§ **Passage for review**
BEGIN
First, the money quote, then the article that contains it. The quote:

In 2012, the top 5 percent of earners were responsible for 38 percent of domestic consumption, up from 28 percent in 1995, the researchers found.

Even more striking, the current recovery has been driven almost entirely by the upper crust, according to Mr. Fazzari and Mr. Cynamon. Since 2009, the year the recession ended, inflation-adjusted spending by this top echelon has risen 17 percent, compared with just 1 percent among the bottom 95 percent.

More broadly, about 90 percent of the overall increase in inflation-adjusted consumption between 2009 and 2012 was generated by the top 20 percent of households in terms of income, according to the study, which was sponsored by the Institute for New Economic Thinking, a research group in New York.

The study mentioned above is fascinating. but reading the report in the New York Times will get you well started. The article is filled with data like this, and thus it’s a must-read in my opinion.
END
§ **Information supplied**
BEGIN
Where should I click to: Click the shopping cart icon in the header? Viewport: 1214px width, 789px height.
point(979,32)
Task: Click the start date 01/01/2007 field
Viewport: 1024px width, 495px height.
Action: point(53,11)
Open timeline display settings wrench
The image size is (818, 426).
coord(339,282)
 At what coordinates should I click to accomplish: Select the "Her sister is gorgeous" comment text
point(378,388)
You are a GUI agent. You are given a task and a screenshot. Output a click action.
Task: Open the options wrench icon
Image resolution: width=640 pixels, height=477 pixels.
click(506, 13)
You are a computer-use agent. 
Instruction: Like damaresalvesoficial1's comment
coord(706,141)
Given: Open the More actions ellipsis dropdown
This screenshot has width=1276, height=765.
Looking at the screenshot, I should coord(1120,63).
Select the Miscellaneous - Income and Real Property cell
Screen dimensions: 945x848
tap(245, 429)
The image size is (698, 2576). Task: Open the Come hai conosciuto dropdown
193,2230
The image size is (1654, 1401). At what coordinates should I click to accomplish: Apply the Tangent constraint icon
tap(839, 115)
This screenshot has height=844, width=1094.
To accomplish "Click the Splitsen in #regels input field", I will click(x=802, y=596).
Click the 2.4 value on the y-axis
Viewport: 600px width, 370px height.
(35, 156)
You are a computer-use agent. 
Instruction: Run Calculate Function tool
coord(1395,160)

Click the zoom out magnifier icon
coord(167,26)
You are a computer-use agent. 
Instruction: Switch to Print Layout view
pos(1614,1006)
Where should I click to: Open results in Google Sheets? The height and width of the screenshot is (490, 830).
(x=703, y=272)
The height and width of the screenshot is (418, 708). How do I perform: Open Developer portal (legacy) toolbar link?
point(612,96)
END
§ **Brief**
Can you quote the passage on consumer spending word for word, between "The study mentioned" and "in my opinion.", inclusive? The entries are separate from the passage on consumer spending.

§ **Solution to this problem**
The study mentioned above is fascinating. but reading the report in the New York Times will get you well started. The article is filled with data like this, and thus it’s a must-read in my opinion.